YOUR GOAL: Figure out how many lines in these records contain "each". Only the number belongs in the reply.

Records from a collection
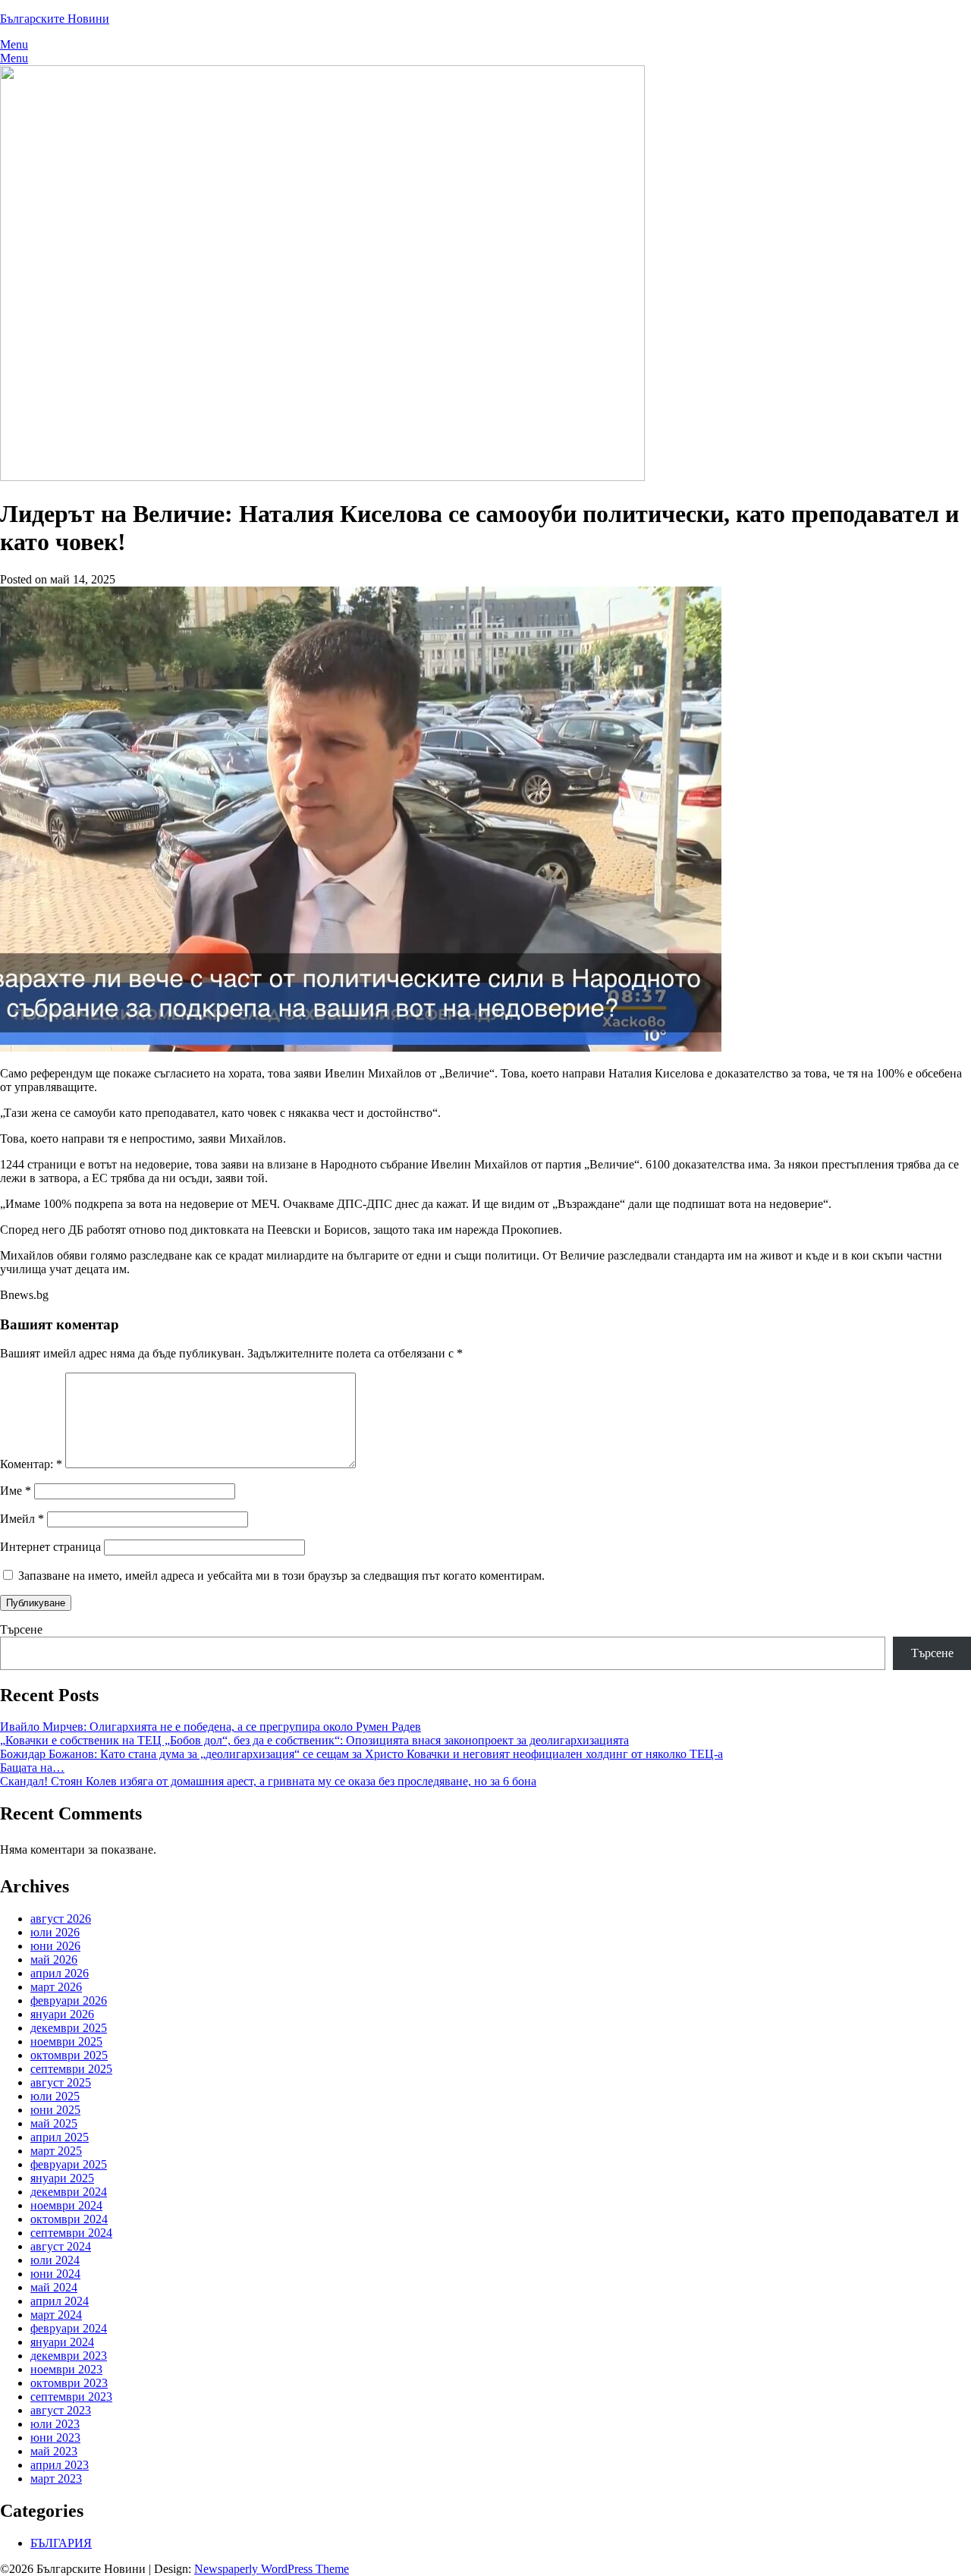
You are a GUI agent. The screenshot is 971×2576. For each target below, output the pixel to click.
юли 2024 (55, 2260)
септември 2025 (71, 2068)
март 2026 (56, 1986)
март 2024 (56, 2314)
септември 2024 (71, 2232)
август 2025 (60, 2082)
* * *
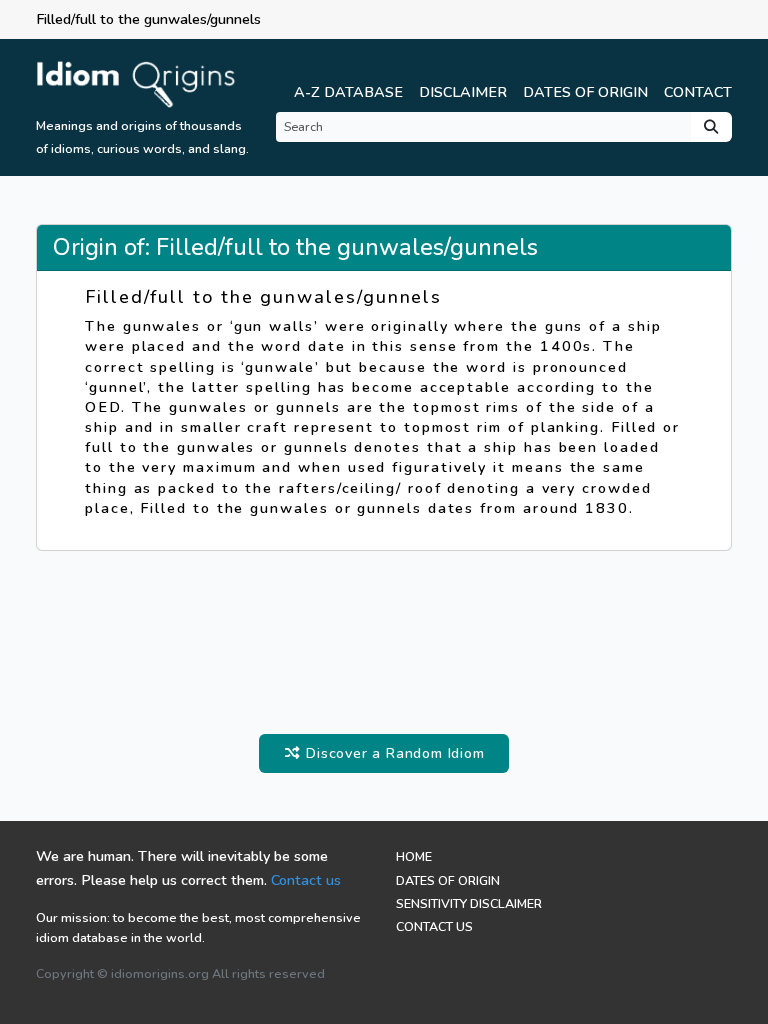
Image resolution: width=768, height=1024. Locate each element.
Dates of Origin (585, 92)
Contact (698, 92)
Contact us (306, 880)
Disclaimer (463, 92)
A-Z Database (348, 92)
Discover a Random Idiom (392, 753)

FINISHED TASK: 2